Em suma, há importantes omissões no relatório Draghi, que apenas nos mostra que a UE está à beira da irrelevância económica se não adotar soluções já conhecidas (de um modo geral) até agora não implementadas, o que comporta angariar novo investimento que é mais do dobro do que foi necessário para reconstruir a Europa no pós-guerra, agora a cargo dos europeus e não dos EUA (Plano Marshall). Se isso não bastasse, faltou explicar que esse novo investimento exige elevar, a prazo, as contribuições para o Orçamento da UE e não há condições políticas para tal num futuro previsível – dada a difícil situação política na Alemanha e na França em particular –, caso contrário a nova dívida gerada será paga à custa de fundos de coesão futuros e menos verba para as novas áreas prioritárias da União. A probabilidade das soluções e investimentos preconizados no relatório ocorrerem será também muito baixa sem uma remoção dos principais bloqueios no processo decisório da UE a 27 e, no futuro, com ainda mais países. 

Também faltou dizer que, se a UE não influenciar uma paz rápida na Ucrânia – futuro estado-membro, conforme ficou acordado – e conseguir contributos extra-UE relevantes para a sua reconstrução, os requisitos de investimento europeu serão ainda maiores do que os previstos no relatório Draghi e a capacidade de financiamento será menor pela perda económica e orçamental agravada da UE num cenário de prolongamento da guerra, significando que os apoios e políticas terão de ser reduzidos em consonância para todos os estados-membros atuais e futuros, incluindo a própria Ucrânia. Esta equação tem de ser apresentada pelas autoridades da UE à Ucrânia na procura de soluções de paz efetivas e realistas, até porque é parte interessada enquanto futuro estado-membro e depende dos demais estados-membros, cujo futuro está também em risco com o prolongamento da guerra.

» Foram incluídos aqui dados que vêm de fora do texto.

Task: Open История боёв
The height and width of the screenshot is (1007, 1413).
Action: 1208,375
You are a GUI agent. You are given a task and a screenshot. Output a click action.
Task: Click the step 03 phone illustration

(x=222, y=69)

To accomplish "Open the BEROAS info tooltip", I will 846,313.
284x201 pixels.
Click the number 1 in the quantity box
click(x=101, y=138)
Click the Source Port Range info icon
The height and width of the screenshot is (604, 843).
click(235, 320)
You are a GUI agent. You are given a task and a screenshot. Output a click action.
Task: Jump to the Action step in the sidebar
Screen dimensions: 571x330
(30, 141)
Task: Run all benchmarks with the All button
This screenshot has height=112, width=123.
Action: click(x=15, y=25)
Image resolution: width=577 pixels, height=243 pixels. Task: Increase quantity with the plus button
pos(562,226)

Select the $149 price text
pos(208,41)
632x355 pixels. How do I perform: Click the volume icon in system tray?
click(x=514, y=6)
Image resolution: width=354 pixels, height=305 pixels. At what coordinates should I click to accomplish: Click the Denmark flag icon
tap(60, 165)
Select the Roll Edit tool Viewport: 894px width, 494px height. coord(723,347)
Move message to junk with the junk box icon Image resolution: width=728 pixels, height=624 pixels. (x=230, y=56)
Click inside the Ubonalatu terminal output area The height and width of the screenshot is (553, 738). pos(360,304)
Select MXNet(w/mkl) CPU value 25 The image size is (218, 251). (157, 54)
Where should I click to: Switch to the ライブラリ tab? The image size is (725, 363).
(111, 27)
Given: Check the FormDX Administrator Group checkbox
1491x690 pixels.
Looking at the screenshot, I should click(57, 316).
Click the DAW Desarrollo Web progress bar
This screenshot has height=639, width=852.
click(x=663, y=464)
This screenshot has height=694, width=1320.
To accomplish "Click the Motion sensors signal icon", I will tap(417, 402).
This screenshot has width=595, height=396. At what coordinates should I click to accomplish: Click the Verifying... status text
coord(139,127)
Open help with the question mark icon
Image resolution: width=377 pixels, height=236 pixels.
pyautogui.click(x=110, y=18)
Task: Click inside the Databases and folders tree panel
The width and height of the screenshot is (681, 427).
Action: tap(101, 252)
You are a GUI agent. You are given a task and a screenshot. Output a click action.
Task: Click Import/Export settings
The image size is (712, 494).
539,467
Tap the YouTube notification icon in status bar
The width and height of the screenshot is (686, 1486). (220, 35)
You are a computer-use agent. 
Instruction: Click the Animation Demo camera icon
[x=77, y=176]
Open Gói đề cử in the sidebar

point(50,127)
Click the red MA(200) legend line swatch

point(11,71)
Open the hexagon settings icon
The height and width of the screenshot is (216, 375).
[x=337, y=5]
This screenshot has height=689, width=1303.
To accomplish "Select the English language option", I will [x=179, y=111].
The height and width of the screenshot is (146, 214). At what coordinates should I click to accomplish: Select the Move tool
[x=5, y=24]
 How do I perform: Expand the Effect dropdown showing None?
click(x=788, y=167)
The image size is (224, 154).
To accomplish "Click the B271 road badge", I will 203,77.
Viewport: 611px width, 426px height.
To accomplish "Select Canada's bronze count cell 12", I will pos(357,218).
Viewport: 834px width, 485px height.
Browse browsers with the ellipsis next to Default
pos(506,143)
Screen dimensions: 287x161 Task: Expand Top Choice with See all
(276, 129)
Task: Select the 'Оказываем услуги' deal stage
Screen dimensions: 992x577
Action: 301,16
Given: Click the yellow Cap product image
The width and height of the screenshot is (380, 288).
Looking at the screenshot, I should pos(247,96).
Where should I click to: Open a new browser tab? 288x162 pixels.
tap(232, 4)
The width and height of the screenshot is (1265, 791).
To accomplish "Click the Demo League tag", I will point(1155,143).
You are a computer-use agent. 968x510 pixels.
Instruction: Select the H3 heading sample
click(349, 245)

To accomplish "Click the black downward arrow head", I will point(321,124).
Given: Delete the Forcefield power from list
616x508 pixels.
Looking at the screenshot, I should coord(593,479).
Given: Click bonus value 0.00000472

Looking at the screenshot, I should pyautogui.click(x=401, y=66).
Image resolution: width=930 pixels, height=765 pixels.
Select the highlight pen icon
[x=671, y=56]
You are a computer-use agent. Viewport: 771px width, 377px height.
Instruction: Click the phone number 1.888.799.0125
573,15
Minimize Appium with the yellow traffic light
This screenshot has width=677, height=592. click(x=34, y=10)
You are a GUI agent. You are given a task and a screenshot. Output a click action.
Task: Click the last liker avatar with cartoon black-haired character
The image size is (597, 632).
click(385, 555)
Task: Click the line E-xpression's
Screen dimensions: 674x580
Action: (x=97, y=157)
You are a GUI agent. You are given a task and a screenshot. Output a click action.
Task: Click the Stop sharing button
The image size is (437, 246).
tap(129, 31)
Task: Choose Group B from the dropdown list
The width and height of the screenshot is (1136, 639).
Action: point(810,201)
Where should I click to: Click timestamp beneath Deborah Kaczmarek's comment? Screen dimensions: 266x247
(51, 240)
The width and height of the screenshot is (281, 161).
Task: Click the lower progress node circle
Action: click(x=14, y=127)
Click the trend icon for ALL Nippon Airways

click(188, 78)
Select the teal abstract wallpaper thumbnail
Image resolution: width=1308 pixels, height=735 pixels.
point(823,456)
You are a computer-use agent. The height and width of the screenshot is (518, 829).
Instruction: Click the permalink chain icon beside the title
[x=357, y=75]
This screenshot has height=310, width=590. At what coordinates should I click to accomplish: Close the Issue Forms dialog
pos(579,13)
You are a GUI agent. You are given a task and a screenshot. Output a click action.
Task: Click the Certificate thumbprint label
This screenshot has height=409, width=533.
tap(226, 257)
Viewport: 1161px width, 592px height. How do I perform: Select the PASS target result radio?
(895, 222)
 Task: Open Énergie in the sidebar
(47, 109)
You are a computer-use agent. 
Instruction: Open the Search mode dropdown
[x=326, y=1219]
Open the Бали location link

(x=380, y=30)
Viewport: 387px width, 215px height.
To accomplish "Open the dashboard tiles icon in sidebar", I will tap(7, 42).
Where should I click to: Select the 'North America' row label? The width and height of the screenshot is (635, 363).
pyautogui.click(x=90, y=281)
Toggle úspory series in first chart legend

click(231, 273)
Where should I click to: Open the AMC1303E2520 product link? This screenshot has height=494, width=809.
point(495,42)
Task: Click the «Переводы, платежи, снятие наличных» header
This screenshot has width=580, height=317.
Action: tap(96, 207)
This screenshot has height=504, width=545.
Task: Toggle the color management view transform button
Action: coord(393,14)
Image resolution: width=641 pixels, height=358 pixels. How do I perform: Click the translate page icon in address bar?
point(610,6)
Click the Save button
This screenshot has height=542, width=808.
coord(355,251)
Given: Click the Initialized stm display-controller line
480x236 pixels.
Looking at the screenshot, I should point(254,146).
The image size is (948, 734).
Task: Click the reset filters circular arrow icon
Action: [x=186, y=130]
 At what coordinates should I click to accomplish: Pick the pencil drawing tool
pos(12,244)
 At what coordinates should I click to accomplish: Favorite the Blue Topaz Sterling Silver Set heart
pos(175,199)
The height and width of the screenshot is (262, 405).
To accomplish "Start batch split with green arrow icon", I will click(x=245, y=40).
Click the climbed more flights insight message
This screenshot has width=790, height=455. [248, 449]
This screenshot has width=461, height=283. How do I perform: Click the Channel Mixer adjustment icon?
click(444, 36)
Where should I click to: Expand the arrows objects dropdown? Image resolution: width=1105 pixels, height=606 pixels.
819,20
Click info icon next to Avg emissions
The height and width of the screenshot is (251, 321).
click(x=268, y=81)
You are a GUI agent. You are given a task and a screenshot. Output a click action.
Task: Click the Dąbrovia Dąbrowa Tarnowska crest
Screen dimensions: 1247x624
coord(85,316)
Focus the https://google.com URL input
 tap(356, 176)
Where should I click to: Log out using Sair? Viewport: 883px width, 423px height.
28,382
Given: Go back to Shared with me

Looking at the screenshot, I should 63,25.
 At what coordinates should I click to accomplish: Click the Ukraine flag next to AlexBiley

Acresce que os fenómenos populistas, incluindo na Alemanha e França, tenderão a agravar-se ainda mais com o arrastar da guerra e a bloquear decisões, constituindo mais um argumento forte para a tentar terminar o mais rápido possível.  

Ou seja, sem segurança não há economia e isso está a prejudicar fortemente a economia europeia para além do que já era a perda de competitividade estrutural evidenciada pelo relatório Draghi. 

Penso ter demonstrado que, apesar do diagnóstico certeiro, o futuro alternativo de uma UE competitiva proposto no relatório Draghi é irrealista no investimento proposto e na adoção, sem mais, de soluções relevantes, mas já conhecidas e não implementadas até aqui. O irrealismo é acentuado por fatores relevantes não mencionados, com realce para os custos crescentes (atuais e futuros) para a UE da guerra na Ucrânia se esta não terminar brevemente, o que deverá acontecer com uma influência decisiva das autoridades da UE, usando o mandato atribuído pelos cidadãos europeus.